Dying of kidney failure and surrounded by family, Boonmee (Saisaymar) undergoes multiple reincarnations as past people guide him from his hut back into the jungle
Cannes wouldn’t be Cannes without some armpit-fanning controversy, but in an oddly pulse-steadying year, it was left up to 2010’s Palme d’Or winner to get blood circulating. Not one critic backed it. Some greeted it with folded arms. “I have seen it twice,” yawned L’Express’ Eric Libiot. “I was bored twice.” Even president Tim Burton felt the need to justify his choice. “The world is more Hollywood-ised,” he said. “This came from another perspective… something you don’t normally see.”

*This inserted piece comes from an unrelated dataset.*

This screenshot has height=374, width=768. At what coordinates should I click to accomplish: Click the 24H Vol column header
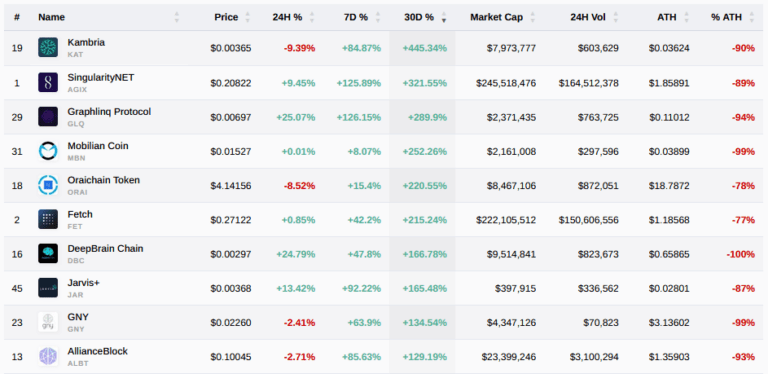tap(588, 17)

Sounds like an exotic trinket found on holiday. Why not? Uncle Boonmee — for it is he — is as close to the US movie-going experience as Jupiter is to a bowl of carrots. There’s no narrative logic, no musical score and the drama, if you can call it that, is of the palest tint. It’s destined to divide: you’ll either be embalmed by its slow-motion spell or ponder whether your popcorn’s been Rohypnoled.

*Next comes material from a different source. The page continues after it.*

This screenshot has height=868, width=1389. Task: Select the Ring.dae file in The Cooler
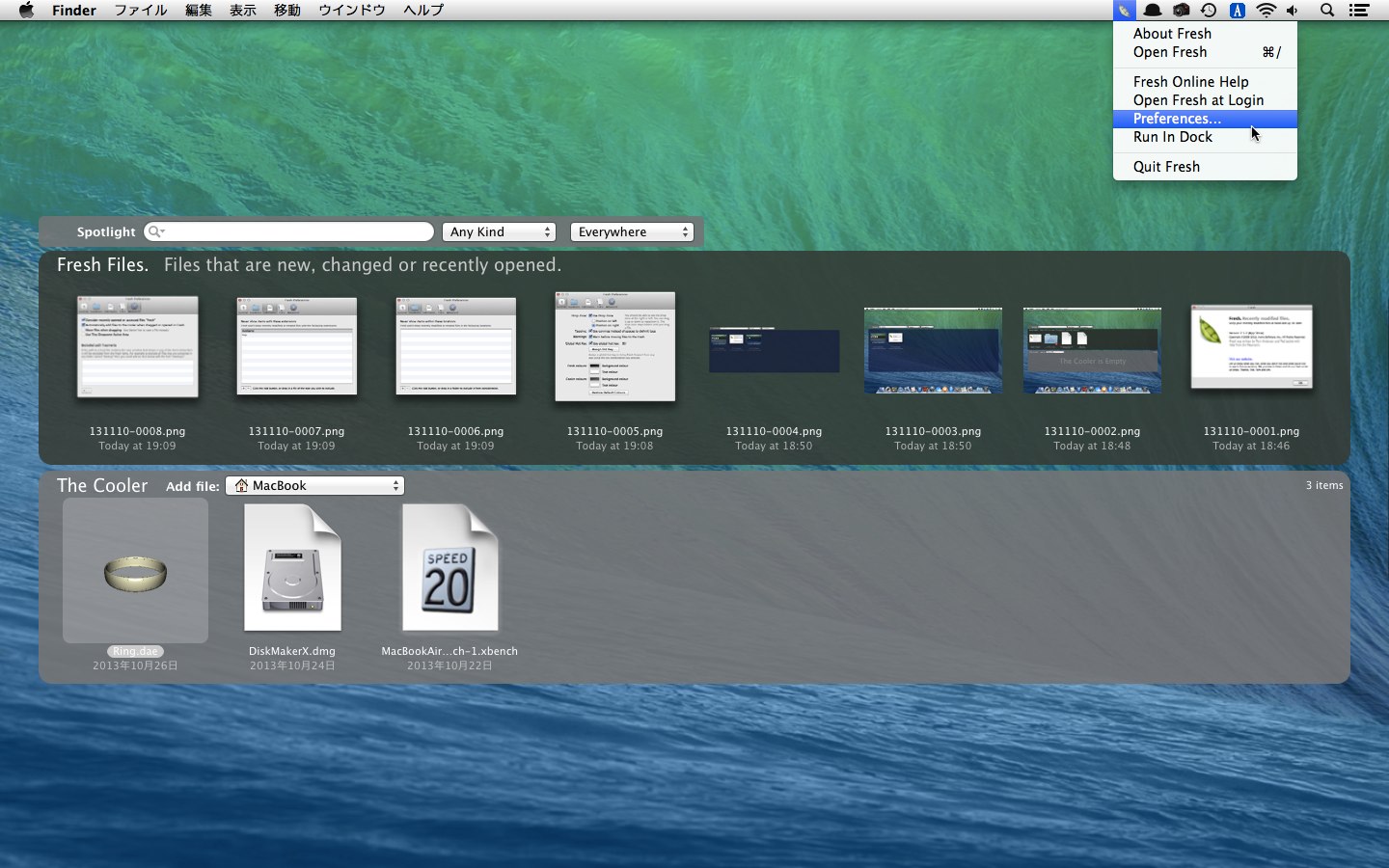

That mouthful of a title acts as a succinct plot synopsis. First, we meet Uncle Boonmee on his deathbed in a remote forest hut. As he fades, we recall his past lives. These unfold in a baffling variety; his dead wife appears as a ghost; his lost son emerges from the forest as a red-eyed Sasquatch; and, in an entirely unannounced interlude, a princess enjoys a thundering orgasm with a catfish. All of this plays out in a naturalistic tone verging on the deadpan — on seeing his ghost-wife, the first thing Uncle B. asks is, “Have you eaten?”

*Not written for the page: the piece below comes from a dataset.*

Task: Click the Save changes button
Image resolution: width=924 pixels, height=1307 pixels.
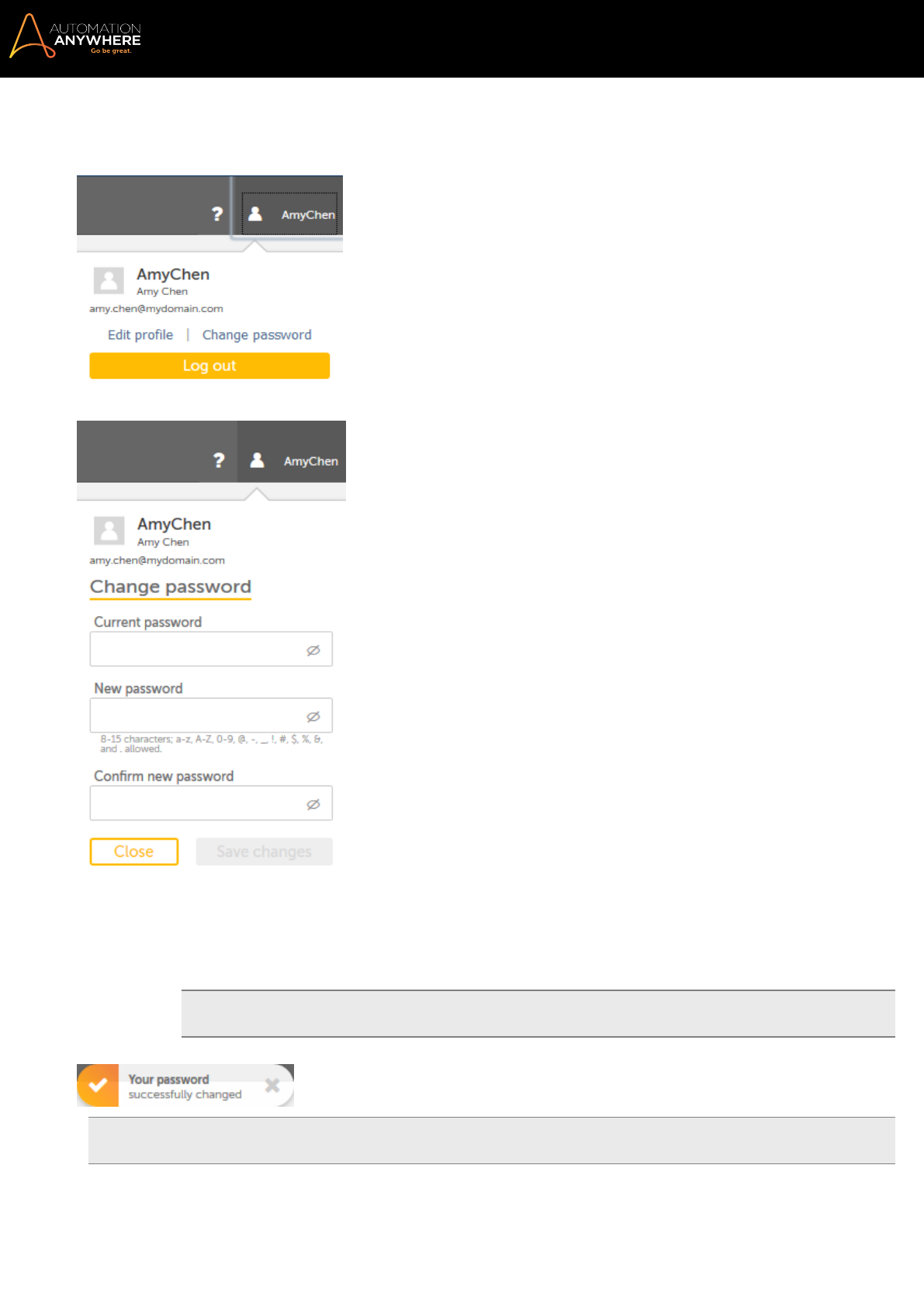Action: (265, 851)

Apichatpong Weerasethakul, who may or may not have enjoyed a previous life as today’s Countdown Conundrum, has crafted a film that drifts like mist: all long shots and languid edits, which, when combined with the ambient soundtrack’s constant insect chirruping, causes it to drift through you like an out-of-body experience; its mysterious rhythms are in total harmony with its enigmatic themes of soul transmigration.In the end, it’s a film you feel rather than understand — it zones into your subconscious and, if you grant it access, soaks in and stays there. Those red eyes gazing from the rainforest will follow you into your dreams...
A gentle trance-out and the strangest Palme dOr winner in a while.